— Begin Data extract —

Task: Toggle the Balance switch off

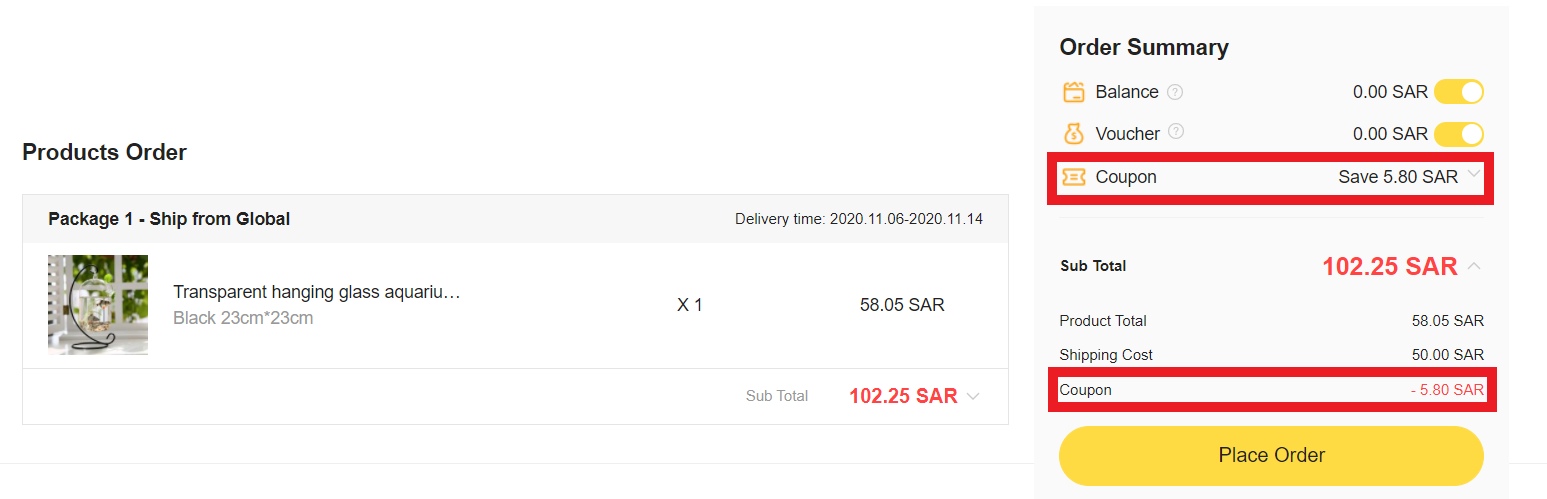Action: [1458, 92]
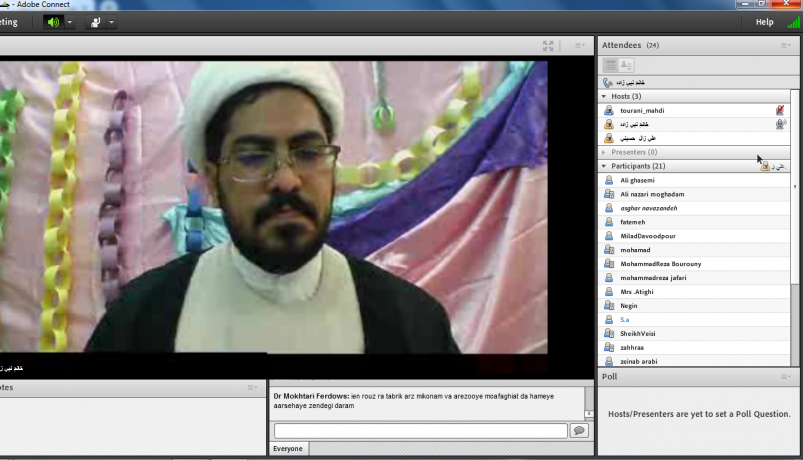
Task: Collapse the Hosts (3) group
Action: coord(604,96)
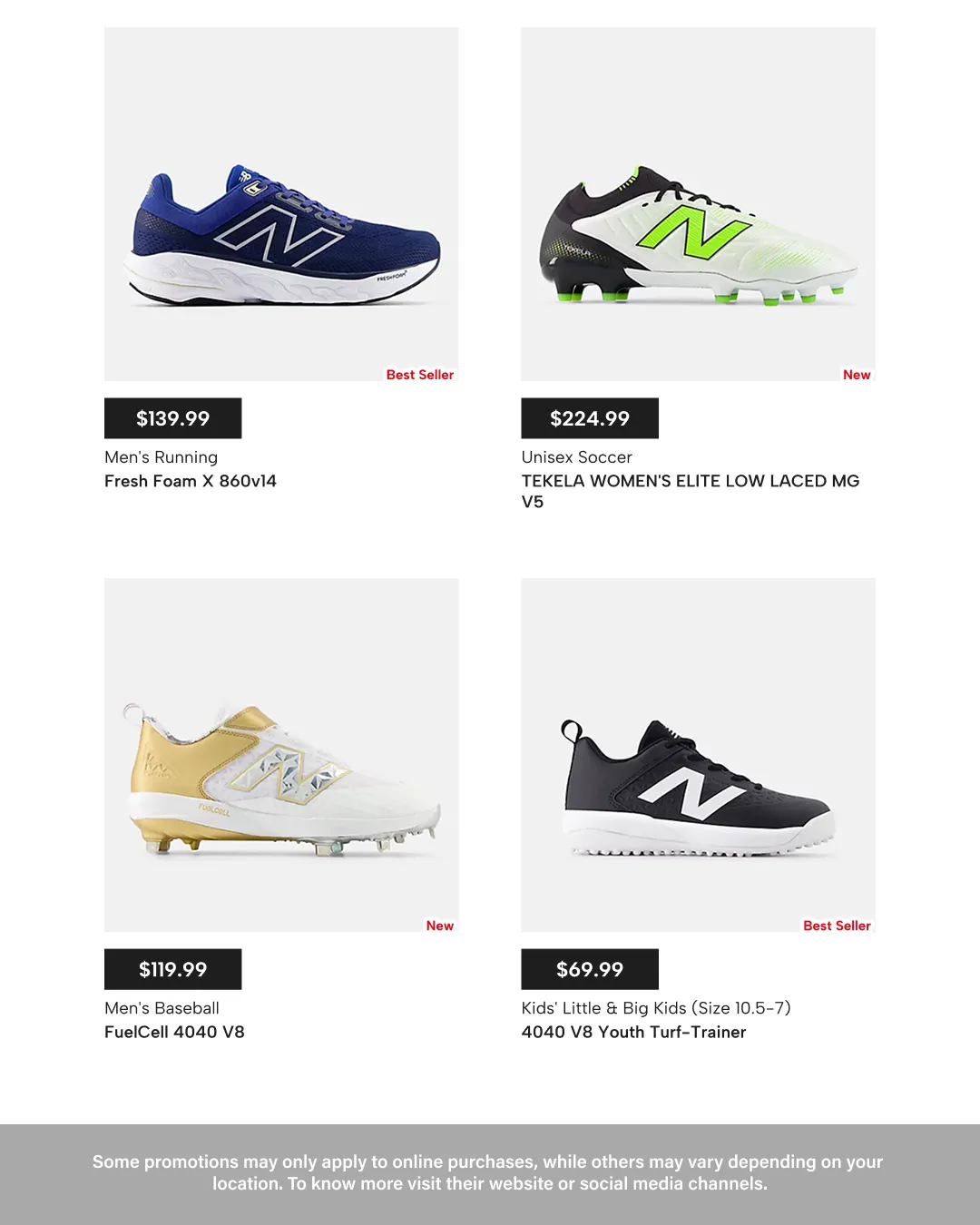980x1225 pixels.
Task: Open the green Tekela soccer cleat image
Action: (698, 204)
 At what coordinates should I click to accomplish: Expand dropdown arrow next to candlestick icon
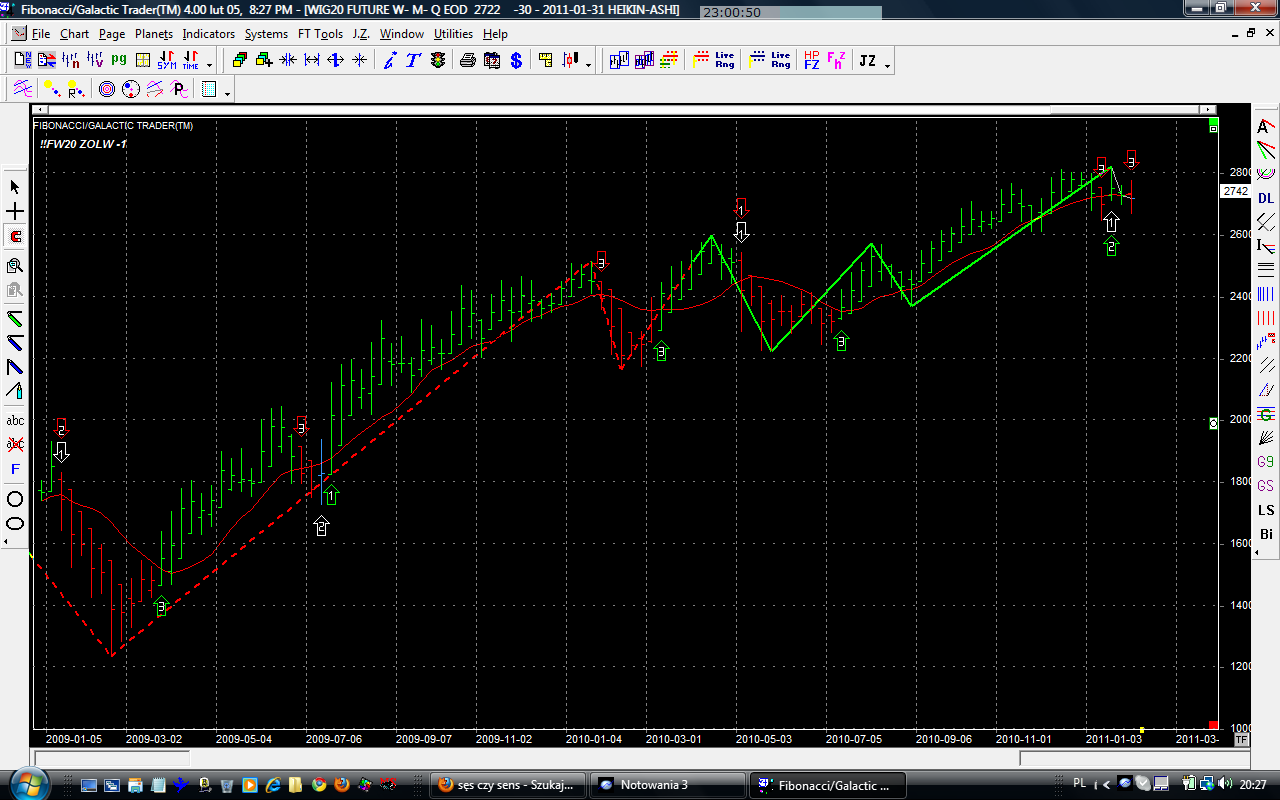click(588, 65)
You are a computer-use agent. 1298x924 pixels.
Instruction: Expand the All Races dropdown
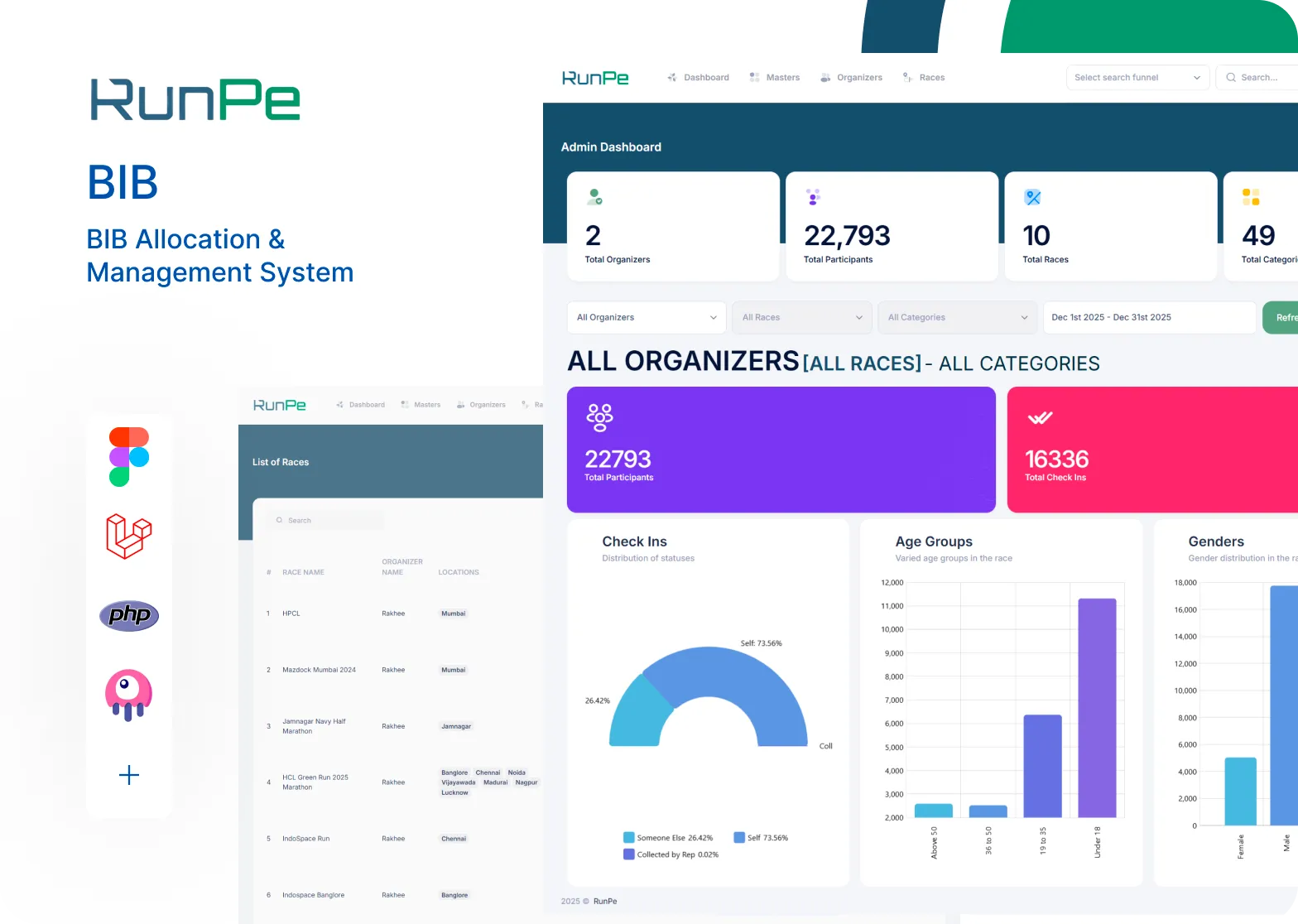(x=801, y=318)
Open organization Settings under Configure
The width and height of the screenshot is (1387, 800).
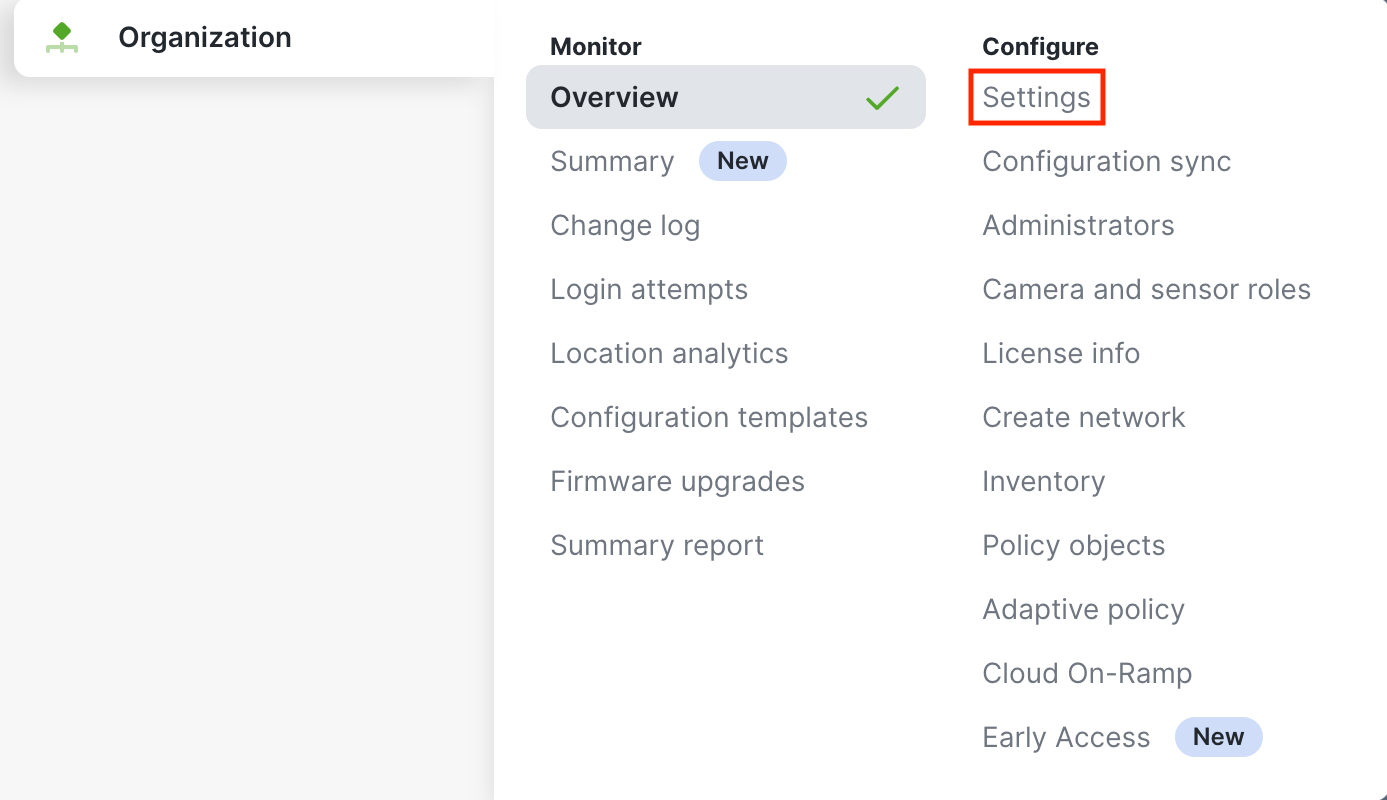pos(1036,98)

— End Data extract —

> [Required task]:
Write out the lines of every record again verbatim, omitting the pictures.

> [Task output]:
Task: Toggle the Balance switch off

Action: [1458, 92]
Task: Collapse the Hosts (3) group
Action: coord(604,96)
980x1225 pixels.
Task: Open the green Tekela soccer cleat image
Action: (698, 204)
 At what coordinates should I click to accomplish: Expand dropdown arrow next to candlestick icon
click(588, 65)
You are a computer-use agent. 1298x924 pixels.
Instruction: Expand the All Races dropdown
(x=801, y=318)
Open organization Settings under Configure
The width and height of the screenshot is (1387, 800).
pos(1036,98)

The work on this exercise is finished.